That is, should we care who gets the wealth, as long as wealth is being generated? That would be a "normative" statement. As a disinterested economist, we might say "who cares?" especially if we are generating wealth. This leads to an increase in the size of the producer surplus and a decrease in the size of the consumer surplus. A firm is able to earn positive economic profits, and because they are a monopoly, other firms are unable to enter their market and drive down price. In a monopoly, these competitive pressures are absent. Generally, this extra market entry is enough to increase production and decrease equilibrium price to the point where zero economic profits are seen. If firms in an industry are making positive economic profits, then other firms have an incentive to enter the market to try and deliver these positive profits to their owners. In a competitive market, it is the act of competition that drives prices towards the equilibrium price and quantity at which the marginal firm makes zero economic profits - they are earning just enough money to cover their costs of production and to pay their owners a return that is sufficient to cover their risks.
![monopoly market monopoly market](https://i.ytimg.com/vi/Eq9slbjIgjA/maxresdefault.jpg)

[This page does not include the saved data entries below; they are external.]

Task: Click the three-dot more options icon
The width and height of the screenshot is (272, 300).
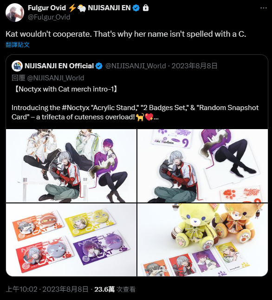Action: pos(263,8)
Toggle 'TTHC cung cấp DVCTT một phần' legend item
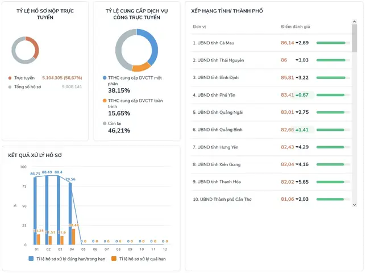This screenshot has width=366, height=273. pos(105,77)
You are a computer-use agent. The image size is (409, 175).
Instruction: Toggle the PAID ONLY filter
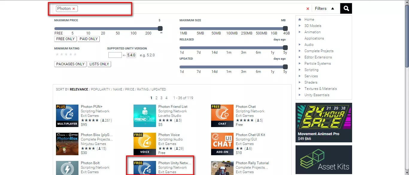pyautogui.click(x=89, y=39)
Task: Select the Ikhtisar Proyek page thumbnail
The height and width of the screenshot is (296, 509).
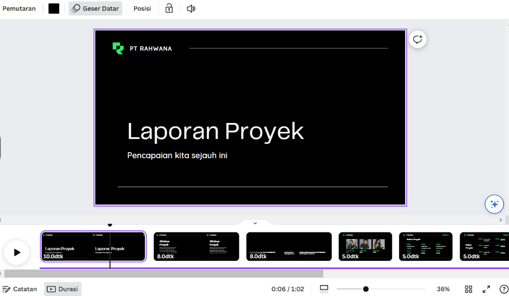Action: tap(196, 246)
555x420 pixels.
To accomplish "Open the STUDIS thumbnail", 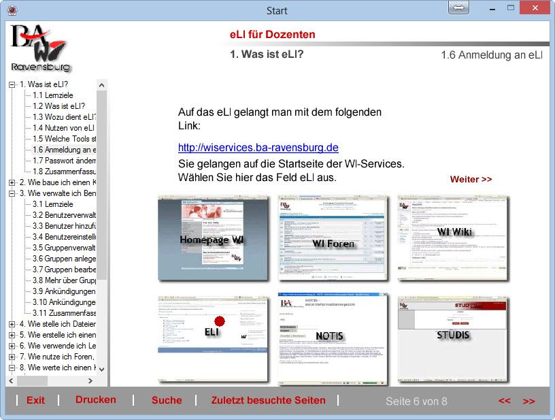I will coord(453,338).
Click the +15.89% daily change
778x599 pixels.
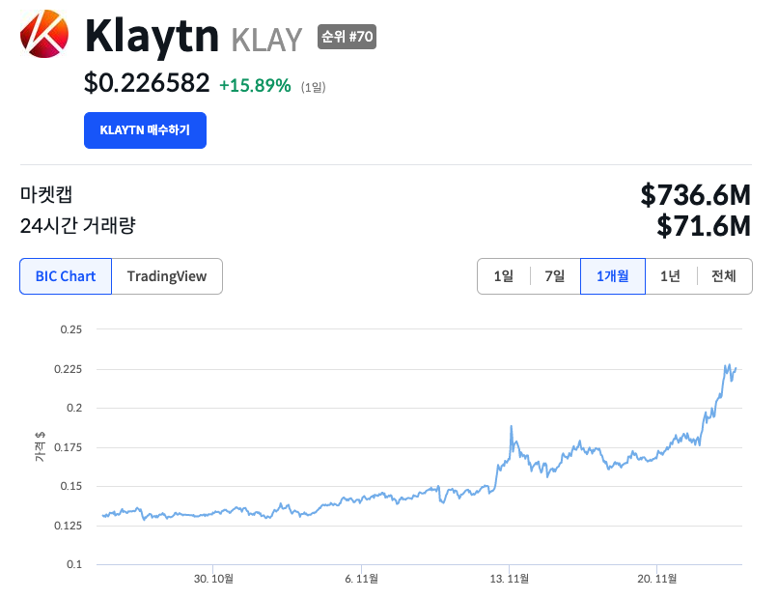pos(255,85)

In a monopoly, a firm will typically make greater than zero economic profit (remember that term?).
![monopoly market monopoly market](https://cdn.educba.com/academy/wp-content/uploads/2019/06/Monopoly-Examples.jpg)
Monopolies are typically assumed to be undesirable market structures. Firms in a case such as this may have a lot of market power, and may face a lot of scrutiny from the government, but they are not technically monopolies. If a firm obtains an inordinate market share due to offering a product that many people want to buy, we do not have a monopoly. These are not monopolies, in that firms in these markets do have competitors, and consumers do have choices. We will talk more about natural monopolies a bit later in the course.Īt this point, you might think about some markets that have a dominant market share held by a single firm, such as Microsoft in the market for spreadsheet software.

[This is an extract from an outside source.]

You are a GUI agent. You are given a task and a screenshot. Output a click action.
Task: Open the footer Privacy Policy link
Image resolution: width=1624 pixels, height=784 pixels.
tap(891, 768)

![monopoly market monopoly market](https://data-flair.training/blogs/wp-content/uploads/sites/2/2020/09/Market-Structure-1200x900.jpg)
MONOPOLY MARKET FREE
A monopolist is free to set prices or production quantities, but not both because he faces a downward-sloping demand curve. A monopoly is a market with only one seller. This is the most extreme, but not the most common, example of market power. If you are able to move the equilibrium price with your own choices, then you can be referred to as a "price-setter." In reality, in many situations, somebody in the market has some power to change prices through their individual actions. Hence, you have to "take" whatever the price is. In this case, the equilibrium price in a market is defined by so many different transactions that anybody who wishes to buy or sell in this market has to do so at the market equilibrium price, and they are not able to move the equilibrium price with their own actions. Our first assumption is that of market power, which states that everybody is a price taker, or that there are many buyers and sellers in a market. For this section, please read Chapter 11: "Price Searcher Markets with High Entry Barriers." from Gwartney et al.įrom Greenlaw et al.